Mar. 15—GASPORT — Margaret "Peggy" Zaepfel, beef rancher and vocal opponent of industrial solar siting on farmland, is contemplating another run for Hartland town office as the June primary election approaches.

In 2021 Zaepfel ran an unsuccessful write-in campaign for a town board seat after losing a court battle over the validity of her designating petition. In the spot indicating the position she was running for, Zaepfel wrote "Town Board" and not "Hartland Town Board" and her petition was tossed out by the county board of elections.

Zaepfel said Hartland town residents are demoralized as the 350-megawatt Ridge View Solar Center slowly takes shape, threatening the rural way of life they've come to love, and they feel helpless because their local government doesn't hear them. Currently the town board is holding public hearings on proposed local solar siting and battery storage laws that the members hope will mitigate some of the potential effects of hosting a utility. The board has been criticized for not doing more, as in, fighting the development generally.

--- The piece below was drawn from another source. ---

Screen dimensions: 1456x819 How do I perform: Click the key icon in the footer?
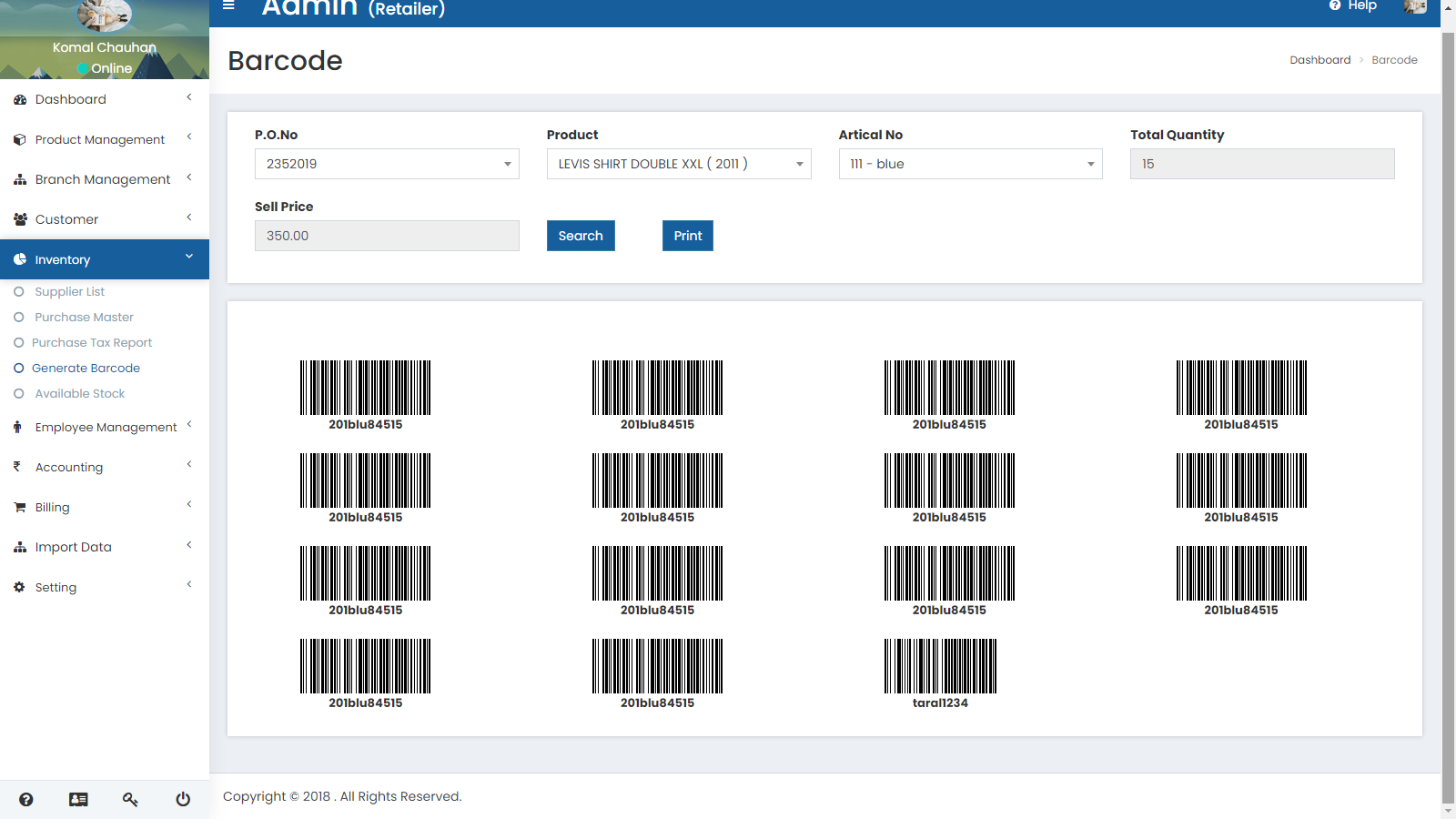pos(130,799)
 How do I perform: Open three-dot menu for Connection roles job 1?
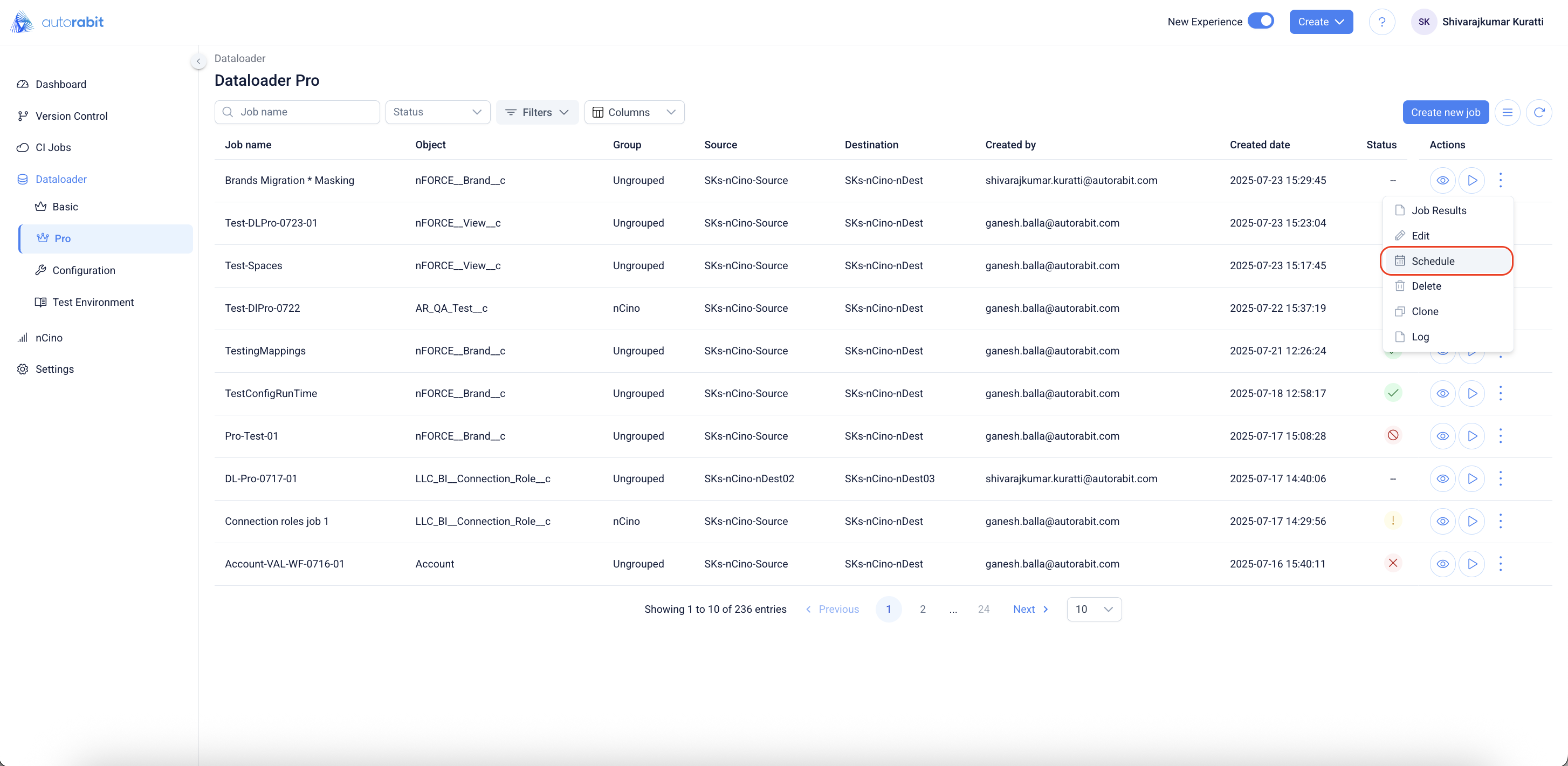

"This is the way things are done in this town," Zaepfel said, adding that her own situation is proof of that.

An 11-year member of the town Zoning Board of Appeals, Zaepfel was due for reappointment to her five-year post in January 2022. The town board has neither reappointed nor replaced Zaepfel, leaving her as a "holdover" who can be replaced at any time instead.

"(Zaepfel) is on the zoning board until someone new is appointed," the town's attorney, Dave Haylett, confirmed.

Interestingly, because Zaepfel is a "holdover," Haylett said she is not entitled to an explanation, or a hearing, if the board decides to replace her.

To Zaepfel this seems ridiculous. She has been attending the ZBA meetings and has been paid by the town, and to her that means she should be given a proper hearing if and when she is booted off the board.

And she said as much, openly, at the March 9 town board meeting:

"I served for ten years on the zoning board and last year I heard that (town supervisor) Ross (Annable) was not going to reappoint me but Ross never said anything so I continued to serve."

Over the past four years, Zaepfel said, she has attended every town board meeting that she could get to, and shared her thoughts about about Hartland's farm town identity, and Annable didn't like what she had to say.

In a Wednesday interview with the Union-Sun & Journal, Zaepfel said a "difference of opinion" is no reason to kick a person off the ZBA. She'll keep attending the meetings, and doing her job, until it isn't hers anymore, she added.

"I'll do what has to be done until the position is filled and (Annable) appoints someone else," Zaepfel said.